• **Document passage**
BEGIN

South Africa is to prosecute three pharmaceutical suppliers, after a three-year investigation by the Competition Commission found they had colluded to fix prices and split the market when bidding for government tenders to supply public hospitals.

The firms – Adcock Ingram Critical Care (AICC), Dismet Criticare and Thusanong Health Care - established the cartel to avoid competition between them and manipulate prices for pharmaceutical and hospital products, in contravention of Section 4 of the Competition Act, the Commission says. A fourth supplier, Fresenius Kabi South Africa (FKSA), has admitted its involvement in the cartel but its agreement to cooperate with the investigation grants it immunity from prosecution under the Commission’s Corporate Leniency Policy.

All the charges have been denied by AICC, Dismet and Thusanong, plus South Africa’s biggest foods producer Tiger Brands, which owns AICC and has also been charged with collusion. However, the Commission says it has “detailed information” with which it can go ahead with the prosecutions.
"This is an important case in the light of growing public concern about escalating health care costs.
Collusive behaviour would undoubtedly be one of the contributing factors to higher prices in healthcare markets," said Competition Commissioner Shan Ramburuth.

END

• **Data extract**
BEGIN

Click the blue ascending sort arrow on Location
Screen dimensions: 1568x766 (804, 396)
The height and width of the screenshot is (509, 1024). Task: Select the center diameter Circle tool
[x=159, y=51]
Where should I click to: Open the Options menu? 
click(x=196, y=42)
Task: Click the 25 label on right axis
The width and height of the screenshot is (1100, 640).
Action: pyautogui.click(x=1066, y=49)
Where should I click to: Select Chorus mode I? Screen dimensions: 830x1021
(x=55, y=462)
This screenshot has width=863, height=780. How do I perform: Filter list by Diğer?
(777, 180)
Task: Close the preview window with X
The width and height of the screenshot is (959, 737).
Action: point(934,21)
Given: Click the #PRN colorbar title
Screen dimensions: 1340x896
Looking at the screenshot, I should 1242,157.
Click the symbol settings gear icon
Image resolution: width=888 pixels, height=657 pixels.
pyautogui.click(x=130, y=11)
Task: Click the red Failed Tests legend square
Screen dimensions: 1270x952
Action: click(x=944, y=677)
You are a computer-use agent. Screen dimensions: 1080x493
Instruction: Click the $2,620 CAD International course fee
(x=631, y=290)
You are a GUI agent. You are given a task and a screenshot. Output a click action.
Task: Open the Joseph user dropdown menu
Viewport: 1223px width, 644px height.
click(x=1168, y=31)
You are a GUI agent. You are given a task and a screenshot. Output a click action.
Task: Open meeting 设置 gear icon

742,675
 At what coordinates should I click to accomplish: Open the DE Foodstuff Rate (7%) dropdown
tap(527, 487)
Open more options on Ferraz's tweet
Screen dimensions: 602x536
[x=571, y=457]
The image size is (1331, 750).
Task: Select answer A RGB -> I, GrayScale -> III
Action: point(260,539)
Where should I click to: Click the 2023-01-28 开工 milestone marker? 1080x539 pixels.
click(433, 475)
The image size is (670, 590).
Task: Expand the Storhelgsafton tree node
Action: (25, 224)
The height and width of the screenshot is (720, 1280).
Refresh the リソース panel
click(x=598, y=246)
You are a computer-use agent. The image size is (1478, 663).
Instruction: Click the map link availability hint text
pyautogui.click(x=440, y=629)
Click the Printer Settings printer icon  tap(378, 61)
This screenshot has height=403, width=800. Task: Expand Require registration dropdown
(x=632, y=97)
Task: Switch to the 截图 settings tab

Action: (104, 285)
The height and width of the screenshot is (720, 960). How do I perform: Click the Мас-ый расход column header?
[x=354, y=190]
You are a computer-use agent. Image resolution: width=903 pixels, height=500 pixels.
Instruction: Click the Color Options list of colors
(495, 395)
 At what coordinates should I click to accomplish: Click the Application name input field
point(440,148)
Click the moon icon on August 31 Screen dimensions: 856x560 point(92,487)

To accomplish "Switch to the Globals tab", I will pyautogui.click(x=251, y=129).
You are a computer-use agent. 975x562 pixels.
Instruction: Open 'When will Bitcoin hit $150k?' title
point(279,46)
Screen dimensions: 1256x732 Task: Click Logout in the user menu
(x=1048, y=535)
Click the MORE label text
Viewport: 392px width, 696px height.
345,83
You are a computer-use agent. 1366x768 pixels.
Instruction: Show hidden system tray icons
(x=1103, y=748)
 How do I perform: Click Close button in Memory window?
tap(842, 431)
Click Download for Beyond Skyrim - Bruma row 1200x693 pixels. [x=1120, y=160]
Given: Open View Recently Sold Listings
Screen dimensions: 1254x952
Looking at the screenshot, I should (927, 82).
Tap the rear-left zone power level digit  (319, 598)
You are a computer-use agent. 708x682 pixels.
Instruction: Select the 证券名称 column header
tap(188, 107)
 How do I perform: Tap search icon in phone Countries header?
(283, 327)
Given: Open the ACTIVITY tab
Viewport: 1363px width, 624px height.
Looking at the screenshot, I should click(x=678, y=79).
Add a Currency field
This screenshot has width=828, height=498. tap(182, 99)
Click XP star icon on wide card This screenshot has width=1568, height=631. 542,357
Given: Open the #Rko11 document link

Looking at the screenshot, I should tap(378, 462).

END

• **Task statement**
Continue the article above on South Africa's prosecution of the pharmaceutical price-fixing cartel, starting after its final sentence.

• **Answer to the exercise**
The Commission’s investigation, which began in 2005, discovered that representatives of AICC, FKSA, Dismed and Thusanong held telephone discussions and meetings prior to the submission of their respective responses to the Department of Health’s annual invitation to tender for the supply of pharmaceuticals, large-volume parenterals and other products to public hospitals. The company officials collaborated on their responses and agreed on prices. They also agreed amongst themselves who would win the tenders, the terms of their respective bids and that, whenever the tenders were not awarded as agreed or arranged between them, the winning firms would cede portions of the tender to one of their colluding partners, it says.

The Commission found that while this conduct had come to the attention of several board members of Tiger Brands, no action had been taken. This is the second charge of collusion to be brought against the latter within the last three months; in November the firm agreed to pay nearly 100 million rand to settle charges brought by the Commission that, in 2006, it had operated a cartel with other firms to fix the price of bread.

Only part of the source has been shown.